Context matters. We are inevitably shaped by the world around us, which is why in my book I also write about how we silence each other even when we don’t mean to. Whenever you have a minority identity, you are under pressure to conform. It’s an uphill battle to be heard. My voice became quieter the more I was assigned to a minority. The greater the expectation was to fit in, to look and sound like everyone else, the quieter I became – partly because “fitting in” is a survival strategy. This was true in my time at the firm and equally true in my Harvard years, when I was the only non-white member of the senior faculty team.
When you’re the only one, your place at the table also feels more vulnerable. My voice is also quieter when I’m back at home with my parents. I’m lucky that my parents still live in the same house I grew up in. But when I’m back there, in the same place, I find it hard not to fall back into the family dynamic from before, when I was the child who had to listen to her parents. When I’m there, I have to realize that I’m not six years old anymore. I am an adult with many different life experiences and expertise.
11 You talk about silence as a survival strategy. When does silence still make sense to you today?
Silence makes sense in two contexts. Firstly, when you cannot bear the costs associated with your own voice. Each of us must remain stable enough in our nature to continue to be there for our family and ourselves. Speaking out has its price. So if the cost is too high, silence can make sense. Secondly, silence and speaking out are not binary. It is not the case that you are never heard if you say nothing. Short-term silence can make sense as part of a longer-term strategy. We cannot fight every battle. However, it is important to be clear about what matters to you and what you are willing to fight for. The question of when silence makes sense is at the heart of Chapter 3 of my book.
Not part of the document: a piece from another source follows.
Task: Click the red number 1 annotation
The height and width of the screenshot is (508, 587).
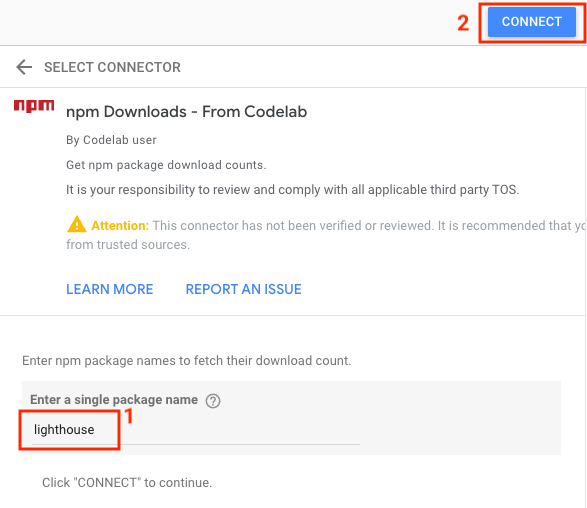Action: point(129,416)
I encourage readers to read this chapter because I outline what most people get wrong in their analysis of whether or not to remain silent.
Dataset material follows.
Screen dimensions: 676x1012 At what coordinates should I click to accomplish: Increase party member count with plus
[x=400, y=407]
12. if all voices were heard – how do you think our working world would change?
If all voices were heard, managers could make better decisions. People’s perspectives are data. When leaders don’t hear certain voices, they make decisions based on incomplete or biased data sets. Practically speaking: If all voices were heard, we would have higher employee engagement, more meaningful work experiences and lower employee turnover. Or to describe it even more clearly: When all voices are heard, it doesn’t mean that every person has to contribute to every decision or give their opinion on everything. A team or workplace cannot be managed by pure consensus. But it does mean clarifying what role people play in a decision – do they make the decision? Are they consulted? Are they informed afterwards? And do we agree on these expectations? This role clarity enables people to focus their energy accordingly.
13 What can managers perhaps also do in this context to give women a secure platform?
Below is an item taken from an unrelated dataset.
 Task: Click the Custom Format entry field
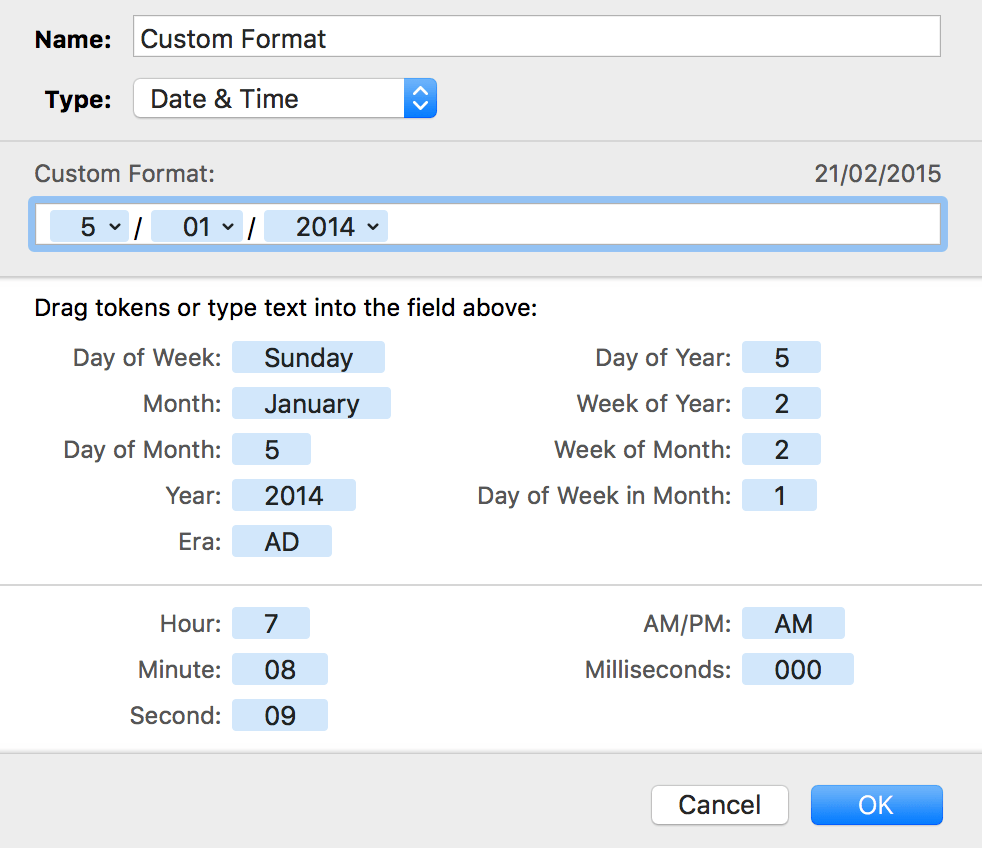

There are many things leaders can do to make it safer for women to use their voice. First, believe women. There is a history of doubting women, of claiming they are too sensitive, too emotional or too hormonally driven to be taken seriously. Believe women. Second, recognize how challenging it can be to speak up. Being heard doesn’t just mean hearing the words someone says, it means respecting and honoring who that person is so they don’t have to hide parts of themselves in order to be accepted. Just because it’s easy for one person to speak doesn’t mean it’s equally easy for others. Third, expand the range of acceptable expression. Far too often we require people to speak directly, with limited emotion and in three clear bullet points in order to be taken seriously in the workplace because that is considered “professional” or “best practice”. These requirements create barriers for all those who tick differently. Accepting written feedback, asynchronous communication or language with pauses and “ums” can reduce unintended barriers.
Thank you, dear Elaine, for your clear words, your insights and your encouragement that we can unlearn silence – no matter how long it has accompanied us. Your experiences and perspectives show us how important it is to open up the space for voices not only for ourselves, but also for each other. May your appeal remind us all that if you want to be heard, you sometimes have to speak up first – and if you want to lead, you have to want to listen.
Thank you so much for your time, energy and effort in sharing my message and for your patience with my interview response. I am very grateful to be involved in this mission to make people’s voices heard!
About the author
Kinga Bartczak advises, coaches and writes on female empowerment, new work culture, organizational development, systemic coaching and personal branding. She is also the managing director of UnternehmerRebellen GmbH and publisher of the FemalExperts magazine .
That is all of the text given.